§ What you are asked to do: Copy the data exactly. Leave nothing out.

§ Information given:
==============================
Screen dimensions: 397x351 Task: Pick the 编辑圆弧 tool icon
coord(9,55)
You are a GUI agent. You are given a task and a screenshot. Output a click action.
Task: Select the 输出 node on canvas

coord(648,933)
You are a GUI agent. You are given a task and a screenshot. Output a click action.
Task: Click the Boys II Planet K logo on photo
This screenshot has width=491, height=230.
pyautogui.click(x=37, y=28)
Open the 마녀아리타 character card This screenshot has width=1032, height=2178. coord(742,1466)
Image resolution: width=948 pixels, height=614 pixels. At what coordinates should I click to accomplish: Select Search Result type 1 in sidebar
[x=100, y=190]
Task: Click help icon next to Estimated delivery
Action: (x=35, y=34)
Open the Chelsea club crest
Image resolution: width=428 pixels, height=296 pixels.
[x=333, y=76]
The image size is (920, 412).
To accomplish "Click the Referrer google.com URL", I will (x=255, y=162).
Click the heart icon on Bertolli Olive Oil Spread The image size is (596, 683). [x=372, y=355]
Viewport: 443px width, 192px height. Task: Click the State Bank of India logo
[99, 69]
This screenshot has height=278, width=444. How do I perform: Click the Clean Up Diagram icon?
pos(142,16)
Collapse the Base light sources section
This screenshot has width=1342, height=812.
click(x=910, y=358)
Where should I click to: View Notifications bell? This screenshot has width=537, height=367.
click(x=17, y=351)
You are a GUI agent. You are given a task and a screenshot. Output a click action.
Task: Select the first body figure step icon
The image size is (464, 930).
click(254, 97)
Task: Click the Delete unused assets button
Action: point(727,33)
==============================
§ Answer space:
Screen dimensions: 397x351 Task: Pick the 编辑圆弧 tool icon
coord(9,55)
You are a GUI agent. You are given a task and a screenshot. Output a click action.
Task: Select the 输出 node on canvas

coord(648,933)
You are a GUI agent. You are given a task and a screenshot. Output a click action.
Task: Click the Boys II Planet K logo on photo
This screenshot has width=491, height=230.
pyautogui.click(x=37, y=28)
Open the 마녀아리타 character card This screenshot has width=1032, height=2178. coord(742,1466)
Image resolution: width=948 pixels, height=614 pixels. At what coordinates should I click to accomplish: Select Search Result type 1 in sidebar
[x=100, y=190]
Task: Click help icon next to Estimated delivery
Action: (x=35, y=34)
Open the Chelsea club crest
Image resolution: width=428 pixels, height=296 pixels.
[x=333, y=76]
The image size is (920, 412).
To accomplish "Click the Referrer google.com URL", I will (x=255, y=162).
Click the heart icon on Bertolli Olive Oil Spread The image size is (596, 683). [x=372, y=355]
Viewport: 443px width, 192px height. Task: Click the State Bank of India logo
[99, 69]
This screenshot has height=278, width=444. How do I perform: Click the Clean Up Diagram icon?
pos(142,16)
Collapse the Base light sources section
This screenshot has width=1342, height=812.
click(x=910, y=358)
Where should I click to: View Notifications bell? This screenshot has width=537, height=367.
click(x=17, y=351)
You are a GUI agent. You are given a task and a screenshot. Output a click action.
Task: Select the first body figure step icon
The image size is (464, 930).
click(254, 97)
Task: Click the Delete unused assets button
Action: point(727,33)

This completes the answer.